One way I develop loads is to pick your main bullet choice tune that load and then the pick a secondary load and try to tune it to the same point of impact as numero uno. 

This will usually work with a well balanced cartridge like the 260. Other finicky cartridges you could burn out a barrel before getting two compatible loads.


----------



## THE JAMMER (Aug 1, 2005)

That's a new one on me. How do you "tune a load to have the same poi" as a previously developed load?

I've always tried to develop the most accurate I could for one bullet, and then did the same for another bullet. If they happened to have a similar poi, I counted myself lucky.

THE JAMMER



davidb said:


> One way I develop loads is to pick your main bullet choice tune that load and then the pick a secondary load and try to tune it to the same point of impact as numero uno.
> 
> This will usually work with a well balanced cartridge like the 260. Other finicky cartridges you could burn out a barrel before getting two compatible loads.


----------



## Screeminreel (Jun 2, 2004)

THE JAMMER said:


> That's a new one on me. How do you "tune a load to have the same poi" as a previously developed load?
> 
> I've always tried to develop the most accurate I could for one bullet, and then did the same for another bullet. If they happened to have a similar poi, I counted myself lucky.
> 
> THE JAMMER


It takes a bit of tweaking, but it can be done. For my .243, 25-06 and .270 I had loads which I could easily swap from one to the other with no real measure of change out to 300yds. They all used about the same charge but different bullets. For the .243 I had a 90gr Barnes X, a 95gr Partition and Ballistic Tip which all hit within a 1" group out to 200yds. They would group together individually but all keep within the same aggregate. Same for the 25, it used a 115gr Barnes X, and the 115gr Partition, or in 100gr the Partition, the BT and the Barnes X. For the .270 it was a 130gr Solid Base a 140gr BT, and a 110gr Branes X.


----------



## Ernest (May 21, 2004)

Agree with Jammer - the difference b/w a 85 or 90 and a 140 or 156 is freakin huge. 
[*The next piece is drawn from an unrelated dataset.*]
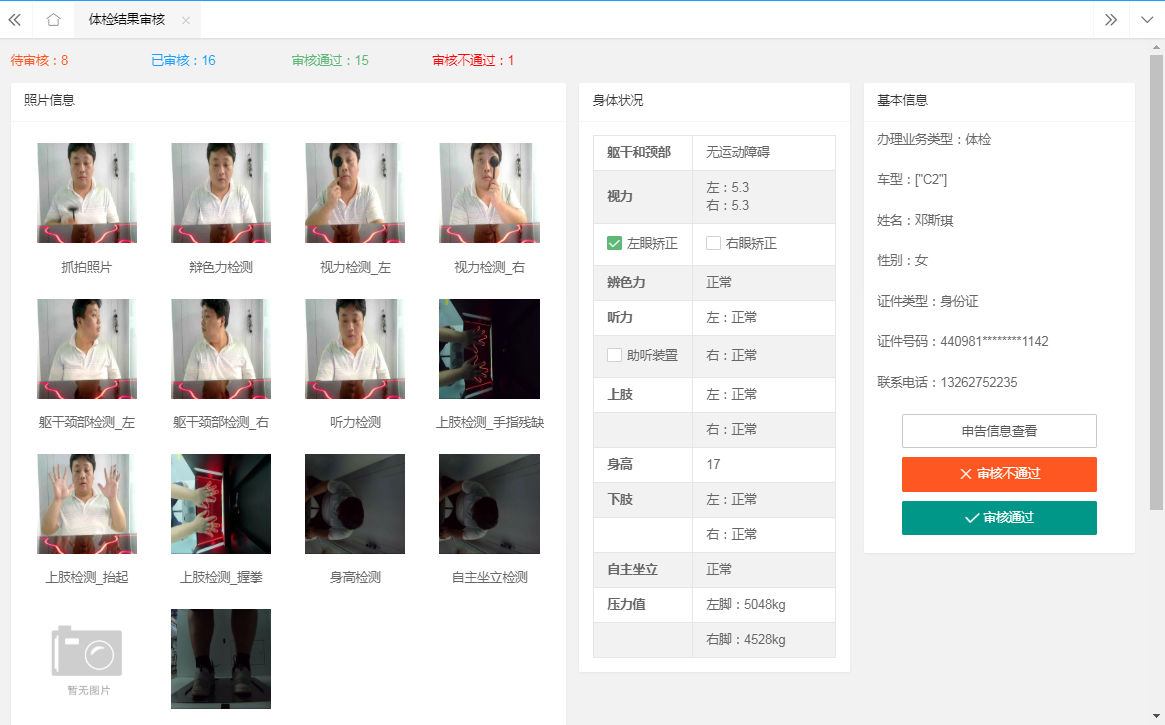This screenshot has height=725, width=1165.
Task: Open the 上肢检测_握拳 photo
Action: (x=221, y=504)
Sure, you can potentially figure out a range - be it 29.5 yards or 151 yards - where the flight paths intersect, but to what end? There are flying very different paths unless you load the 156 super hot and the 85 or 90 real freakin weak. Even then, the BC is different. 

Load each bullet to an accuracy node. Dope the loads in the field. Write down the dope. Hold over, hold to the side, or work the clicks on the scope. This approach is far, far, far easier, and most importantly, it works. Tried and true. *****, even use a little ink pen to mark the scope - red line is for the 90 grain load at 200. Blue line is for the 129 at 200, and so on.


----------



## goatchze (Aug 1, 2006)

Ernest said:


> Agree with Jammer - the difference b/w a 85 or 90 and a 140 or 156 is freakin huge.
> 
> Sure, you can potentially figure out a range - be it 29.5 yards or 151 yards - where the flight paths intersect, but to what end? There are flying very different paths unless you load the 156 super hot and the 85 or 90 real freakin weak. Even then, the BC is different.
> 
> Load each bullet to an accuracy node. Dope the loads in the field. Write down the dope. Hold over, hold to the side, or work the clicks on the scope. This approach is far, far, far easier, and most importantly, it works. Tried and true. *****, even use a little ink pen to mark the scope - red line is for the 90 grain load at 200. Blue line is for the 129 at 200, and so on.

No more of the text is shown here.